• [Records shown]:

--- START ---

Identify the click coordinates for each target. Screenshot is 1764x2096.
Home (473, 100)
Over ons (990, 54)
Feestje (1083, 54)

--- END ---
--- START ---

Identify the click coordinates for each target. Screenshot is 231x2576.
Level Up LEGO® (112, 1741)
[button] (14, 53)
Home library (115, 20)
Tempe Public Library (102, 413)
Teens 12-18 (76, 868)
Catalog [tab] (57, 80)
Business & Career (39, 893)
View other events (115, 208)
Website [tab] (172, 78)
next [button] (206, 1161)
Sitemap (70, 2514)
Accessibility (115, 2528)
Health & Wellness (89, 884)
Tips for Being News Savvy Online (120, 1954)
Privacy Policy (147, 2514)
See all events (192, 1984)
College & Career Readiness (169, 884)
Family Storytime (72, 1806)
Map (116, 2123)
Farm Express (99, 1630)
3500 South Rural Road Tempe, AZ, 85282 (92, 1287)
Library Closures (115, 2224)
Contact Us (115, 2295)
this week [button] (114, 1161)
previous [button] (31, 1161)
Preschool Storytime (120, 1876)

--- END ---
--- START ---

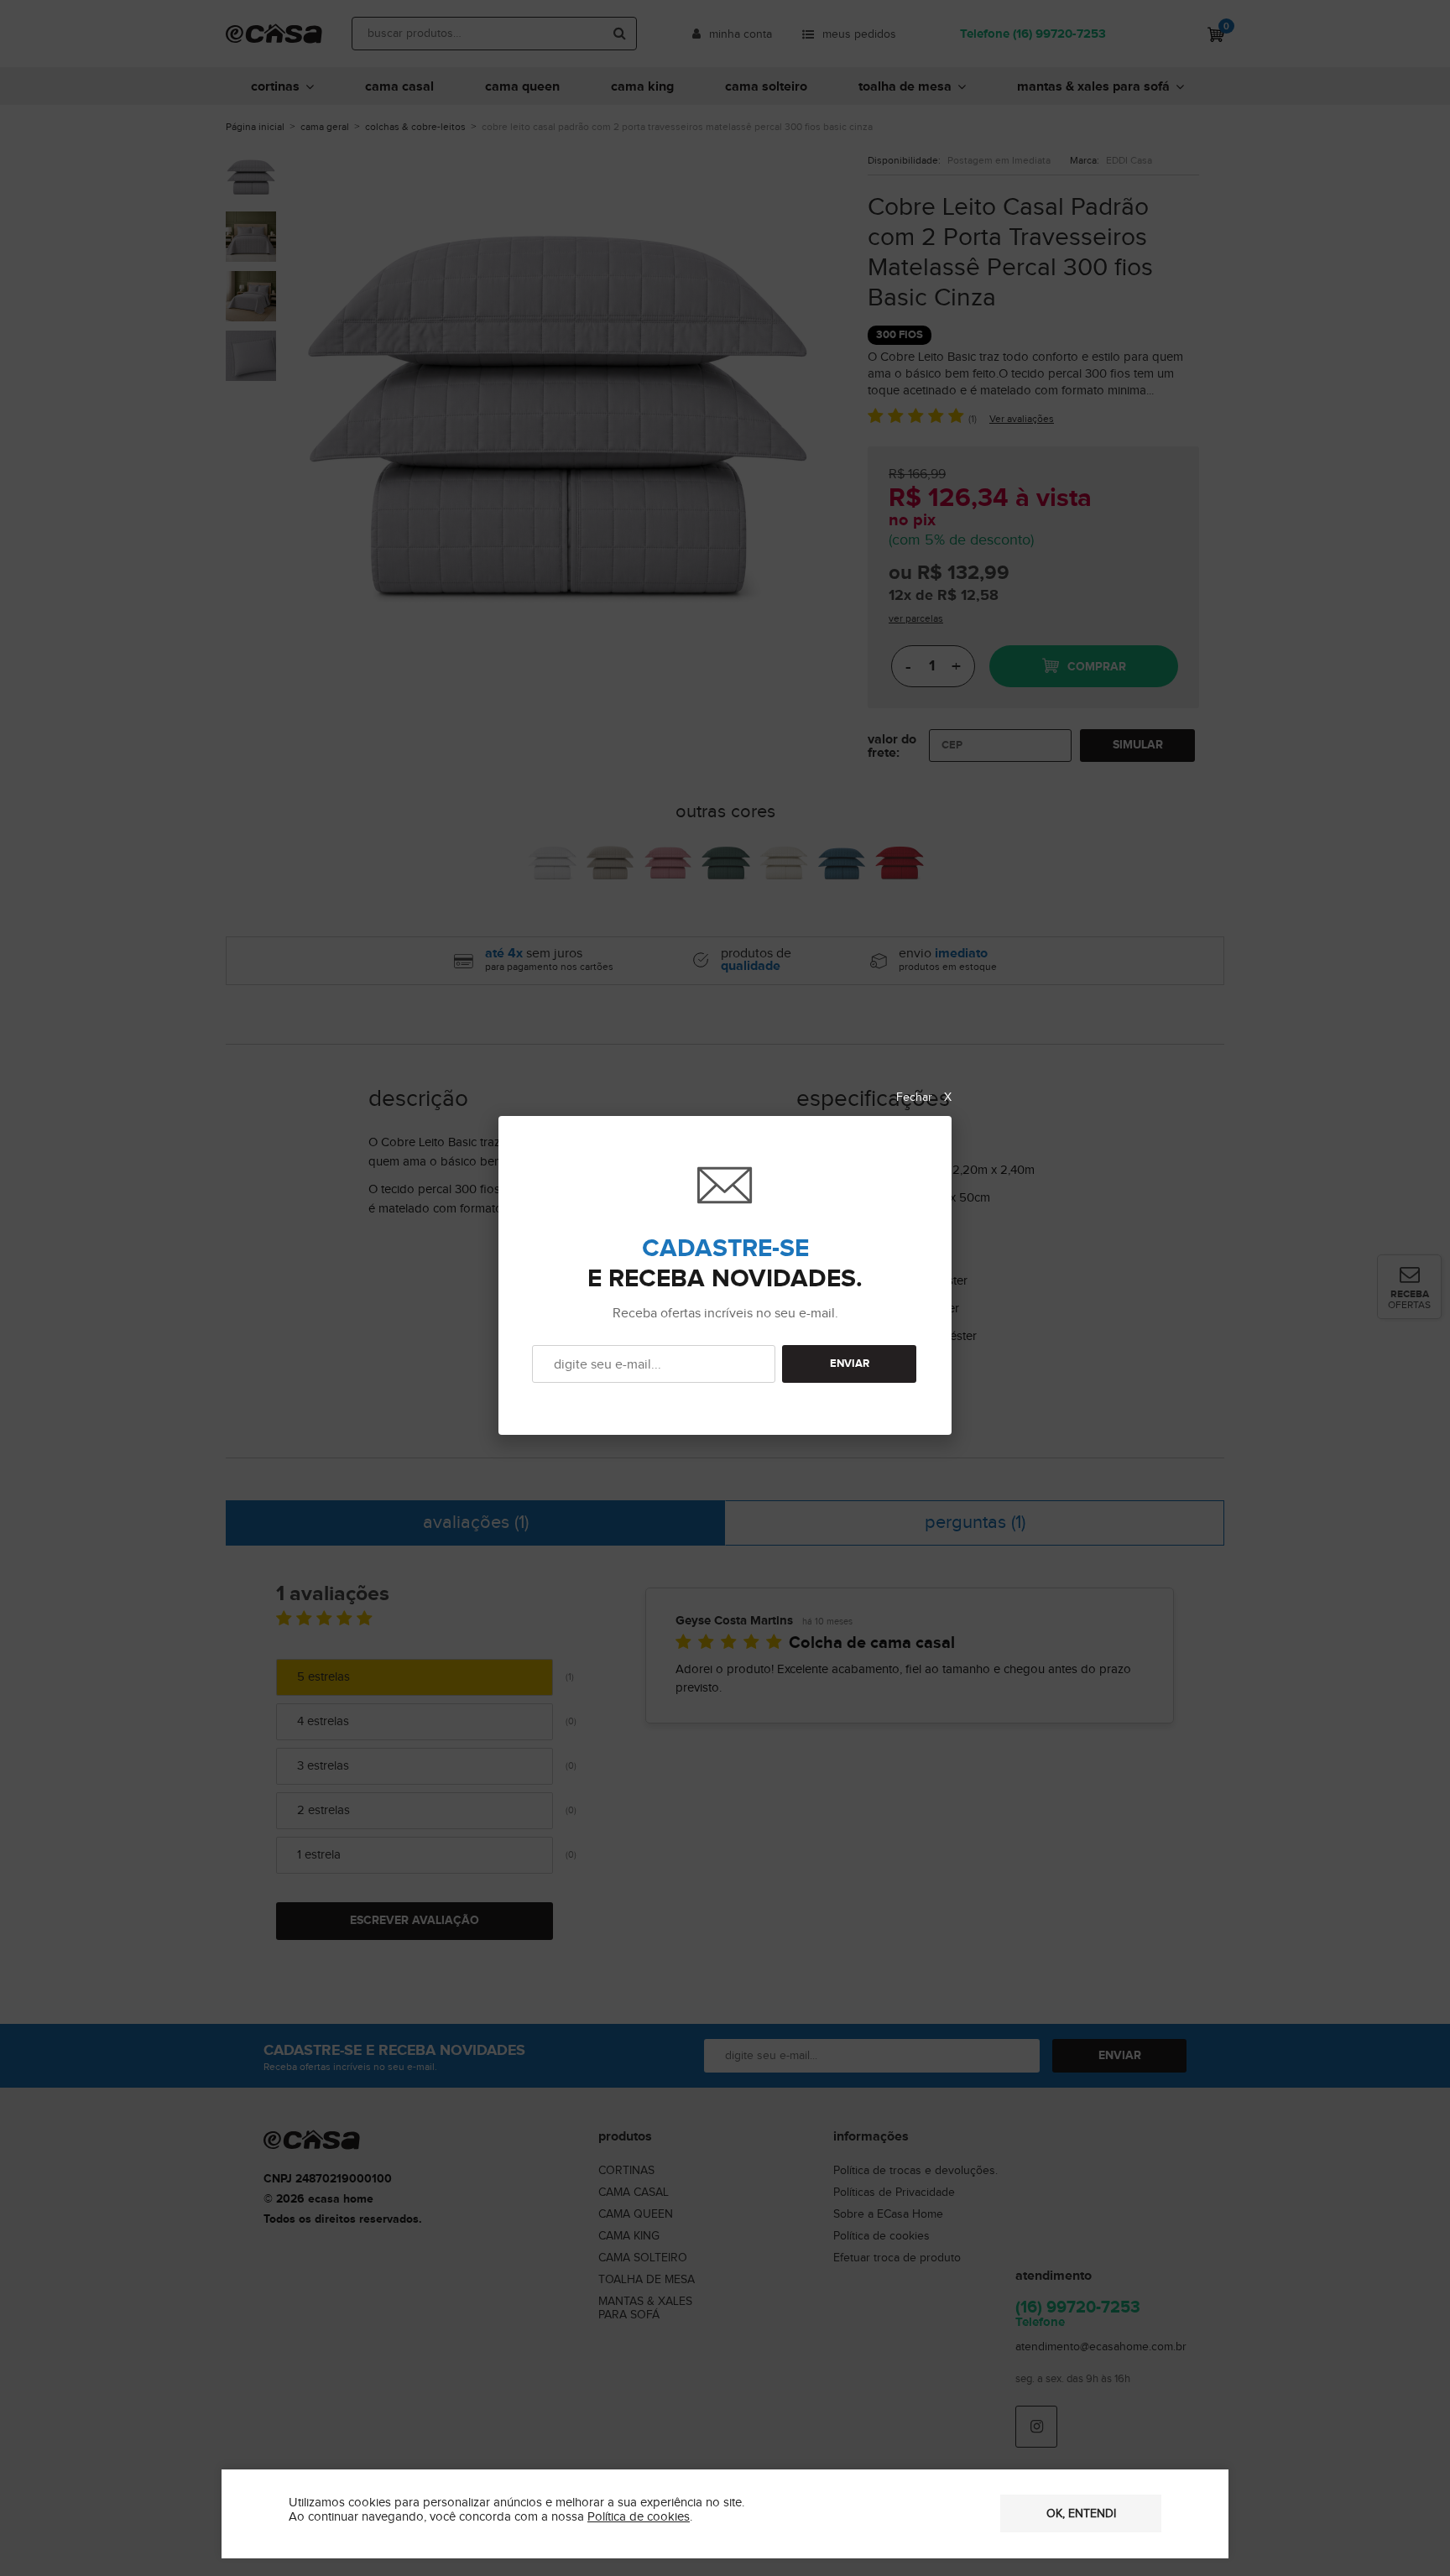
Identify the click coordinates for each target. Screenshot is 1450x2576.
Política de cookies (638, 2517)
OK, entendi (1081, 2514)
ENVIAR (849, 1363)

--- END ---

Write down exactly the span of lines above from the one containing "Website [tab] (172, 78)" to the one containing "Library Closures (115, 2224)", both ends included.

• [Written solution]:
Website [tab] (172, 78)
next [button] (206, 1161)
Sitemap (70, 2514)
Accessibility (115, 2528)
Health & Wellness (89, 884)
Tips for Being News Savvy Online (120, 1954)
Privacy Policy (147, 2514)
See all events (192, 1984)
College & Career Readiness (169, 884)
Family Storytime (72, 1806)
Map (116, 2123)
Farm Express (99, 1630)
3500 South Rural Road Tempe, AZ, 85282 (92, 1287)
Library Closures (115, 2224)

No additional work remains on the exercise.